Eppure, ho letto i libri. E non voglio eludere l'aspettativa di chi mi chiede di collocare il mio discorso nel quadro della letteratura manageriale.
Così, ripeto, ad Ansoff faccio dire forse più di quanto vorrebbe. Ma se lo è meritato, perché nessuno come lui, mi pare, ha parlato con chiarezza del tema che mi sta a cuore.
Nel 1963, in un internal memo redatto da studiosi dello Stanford Research Institute appare il termine stakeholder. “Those groups without whose support the organization would cease to exist”. Sul versante europeo si può ricordare il contemporaneo lavoro di Erik Rhenman presso l'Handelshögskolan i Stockholm (Stockholm School of Economics) e presso l'Università di Lund.
Mi pare irrilevante, ed anzi fuorviante la formula astratta coniata da Rhenman: 'democrazia industriale'. Sto ai fatti che Rhenman e gli studiosi di Stanford rilevano con chiarezza: persone diverse dipendono dall’azienda per quanto riguarda i propri obiettivi personali; da queste persone, e quindi dalla concreta attenzione ai loro interessi, dipende l’esistenza dell’azienda. Una circolarità virtuosa lega il tener conto degli interessi degli attori ed il guardare all'interesse dell'azienda. L'una cosa dipende dall'altra.
Ma ecco entrare in scena Ansoff, russo-americano, formazione matematica, manager e poi tra i primi teorici del management. Corporate Strategy è la descrizione di una “metodologia pratica”, facilmente accessibile, “per l’assunzione di decisioni strategiche”.(Igor Ansoff, Corporate Strategy: An Analityc Approach to Business Policy for Growth and Expansion, McGraw-Hill, New York, 1965; trad. it. Strategia aziendale, Etas Libri, Milano, 1968). Un testo base, dal mio punto di vista, della teoria manageriale non ripiegata su se stessa, ma rivolta invece a mostrare il cammino ai manager.

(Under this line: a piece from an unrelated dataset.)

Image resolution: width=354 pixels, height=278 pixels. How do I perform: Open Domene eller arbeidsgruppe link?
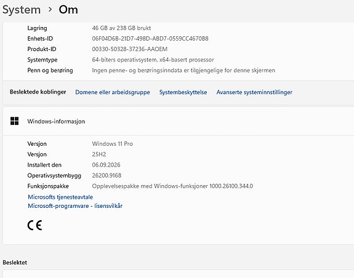pyautogui.click(x=113, y=92)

Ansoff prende atto dell'esistenza degli stakeholder, portatore ognuno di un proprio interesse, ognuno necessario. Ma subito precisa: un conto sono gli obiettivi economici dell'impresa, un conto la sua responsabilità sociale. Detto fuori dai denti: gli stakeholder non sono tutti uguali. In ogni caso uno stakeholder, chi ha investito denaro nell'azienda, lo shareholder, conta più degli altri. Il suo interesse deve comunque essere considerato prevalente.
Qui ha origine, secondo me, il lungo viaggio che conduce il manager all'infausto traguardo, all'essere esecutore di comandi del mercato finanziario.
Senza l'attiva compresenza di stakeholder diversi, portatori ognuno di un proprio, diverso interesse, vengono meno le basi dell'autonoma azione manageriale. L'azionariato diffuso non porta in realtà nessuna libertà al manager: l'interesse degli azionisti non è che un'articolazione dell'interesse espresso complessivamente dal mercato finanziario.
Il manager trova ragione di esistere ed è libero- e quindi può decidere, incidere, agire- solo se ha molti 'padroni': gli investitori, sì, ma anche i lavoratori, i clienti, i fornitori, la comunità locale e nazionale. Solo se ha molti padroni non ha nessun padrone. Ed è quindi socialmente ed economicamente utile.